(Pixel coordinate grounding data)
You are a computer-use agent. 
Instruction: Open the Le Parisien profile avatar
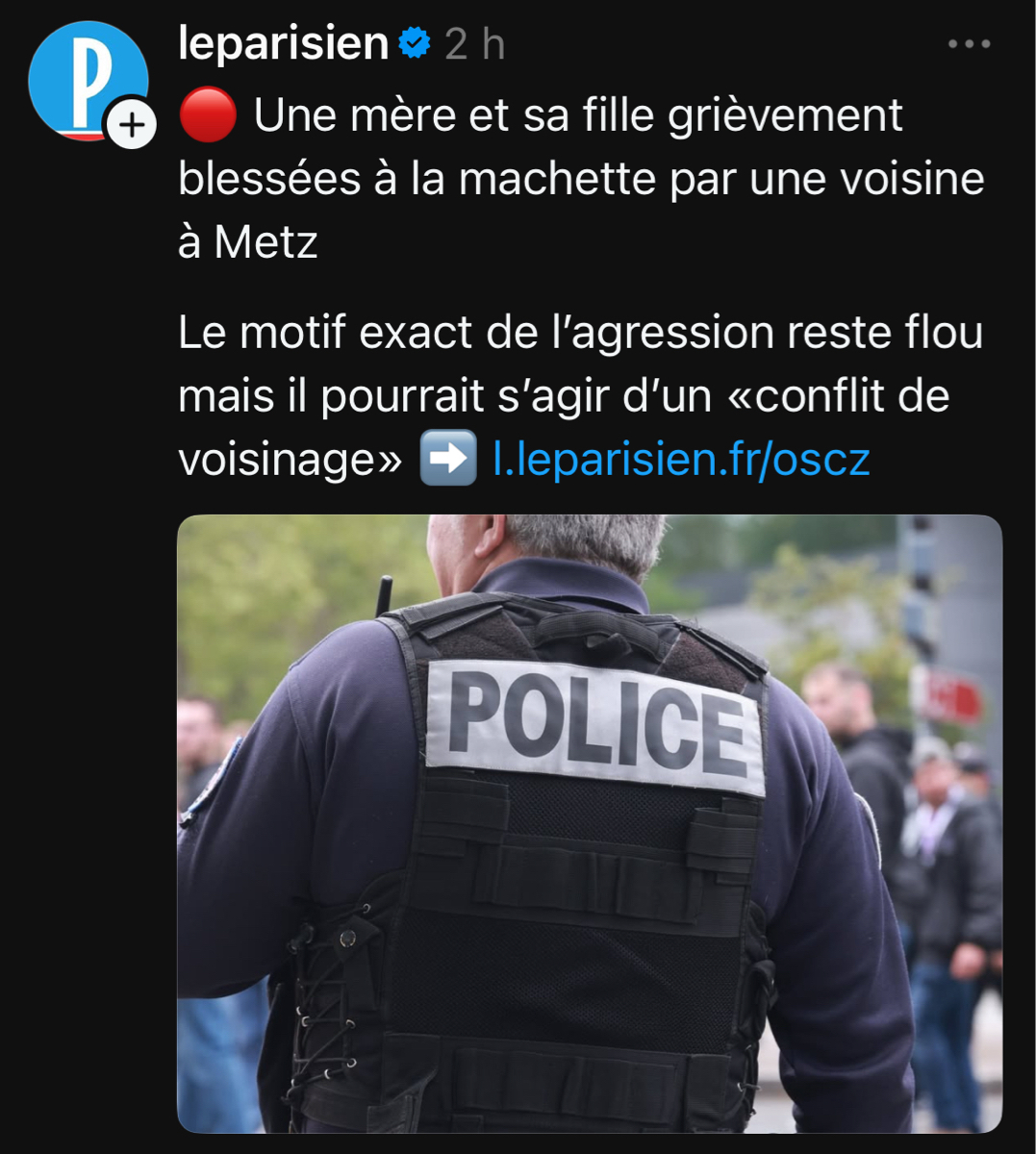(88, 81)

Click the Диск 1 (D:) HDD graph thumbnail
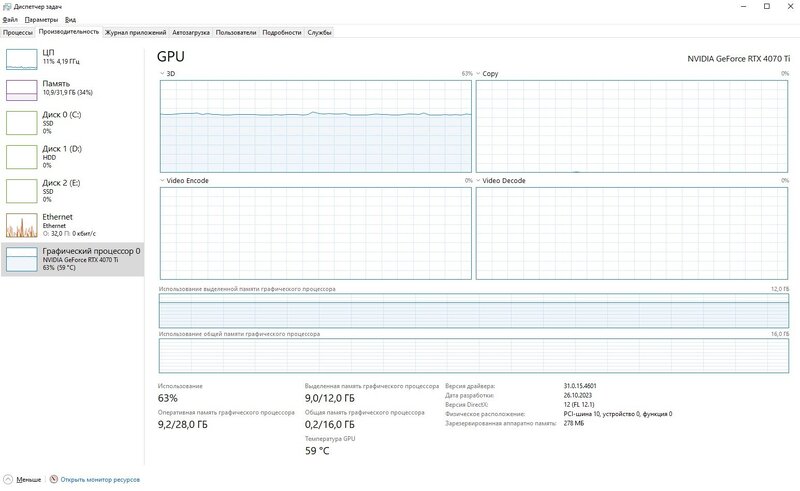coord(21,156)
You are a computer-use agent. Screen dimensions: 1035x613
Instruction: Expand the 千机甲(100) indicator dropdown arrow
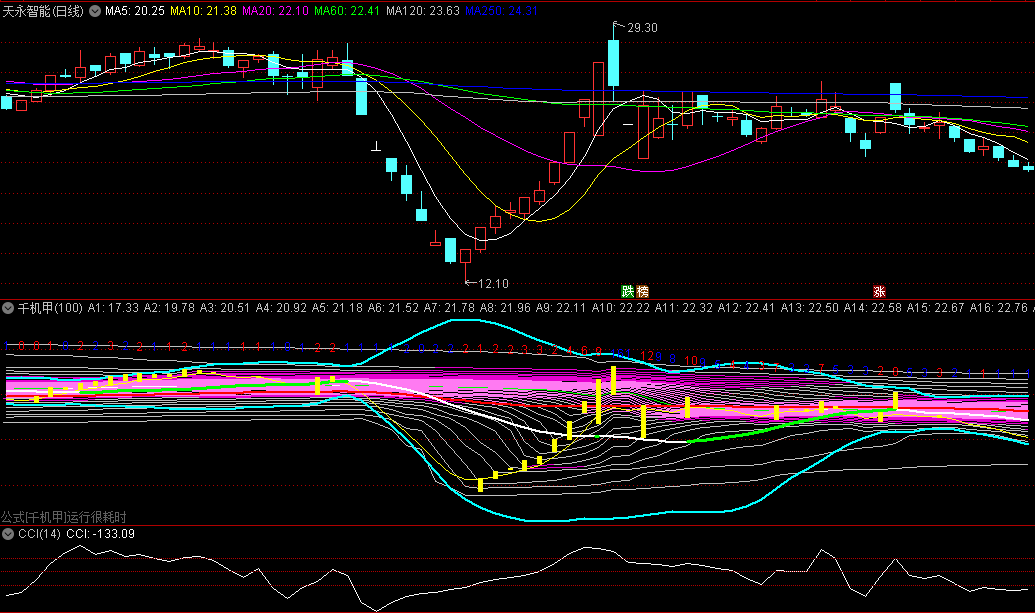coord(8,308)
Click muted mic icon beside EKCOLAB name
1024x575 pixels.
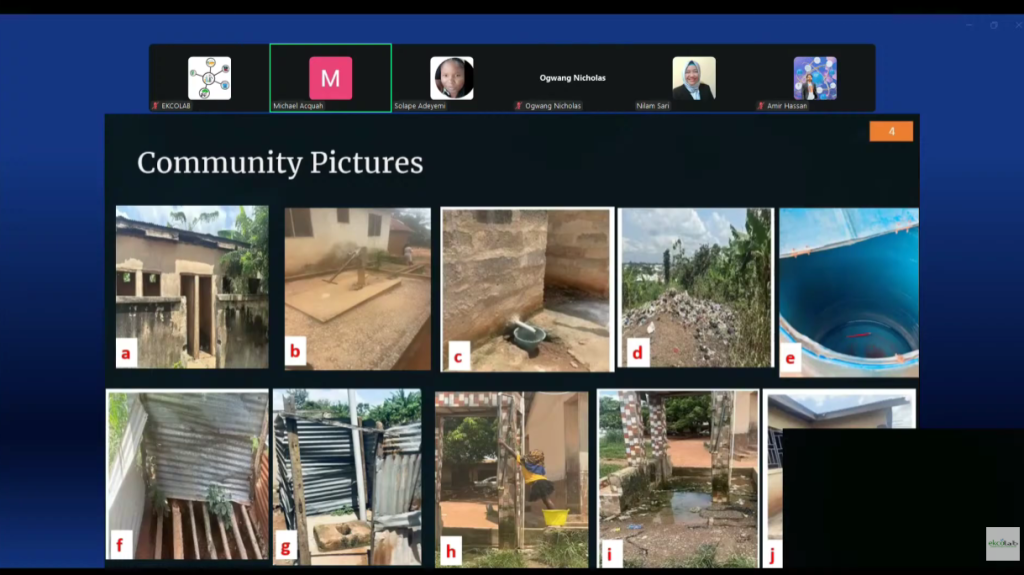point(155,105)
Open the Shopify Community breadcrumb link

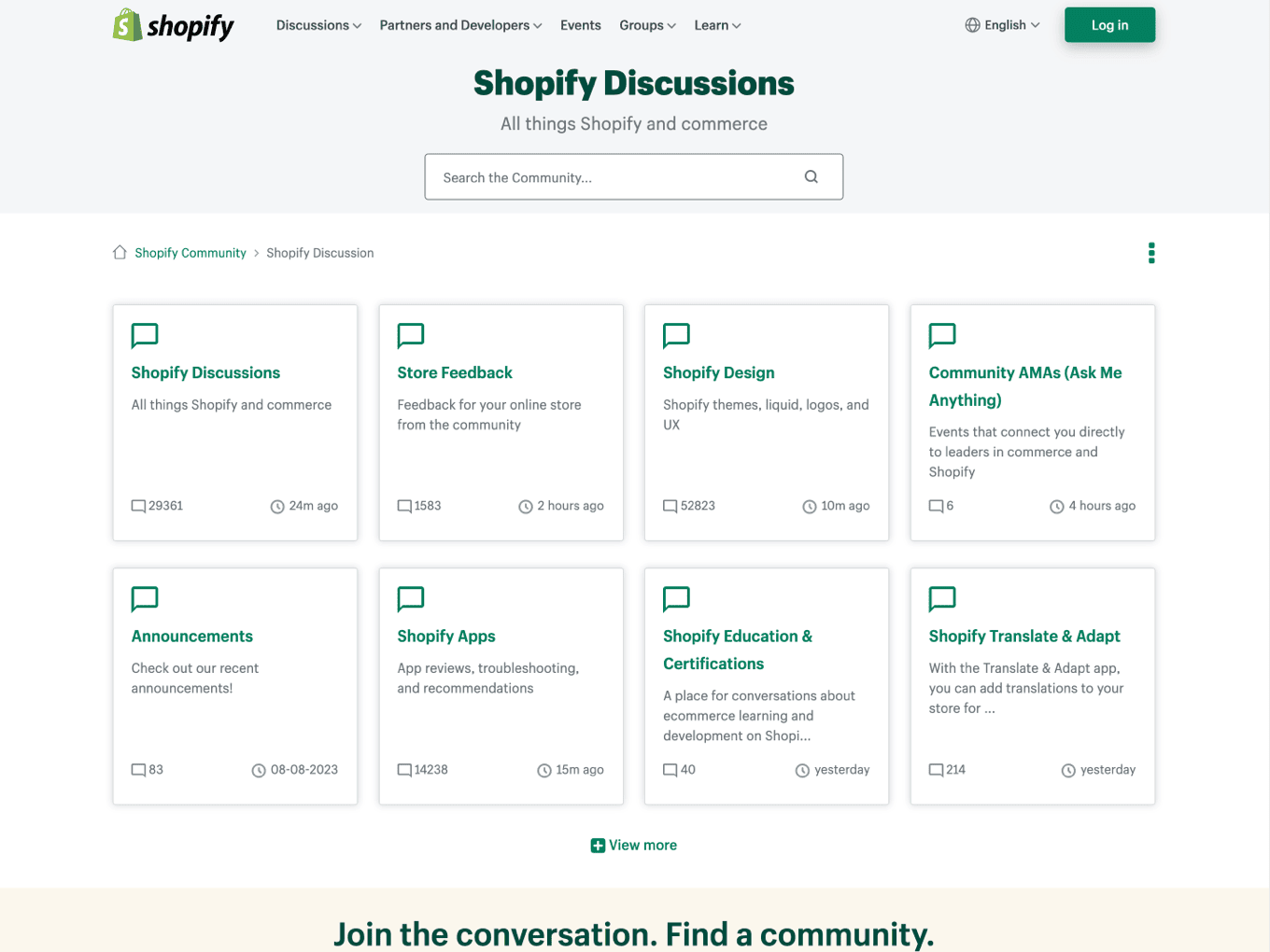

▶ Brief
Lines with "computer" in them are what the answer must contain; copy each from the records above.

▶ Task output
You are a computer-use agent. 
You are a computer-use agent. Screen dimensions: 1035x613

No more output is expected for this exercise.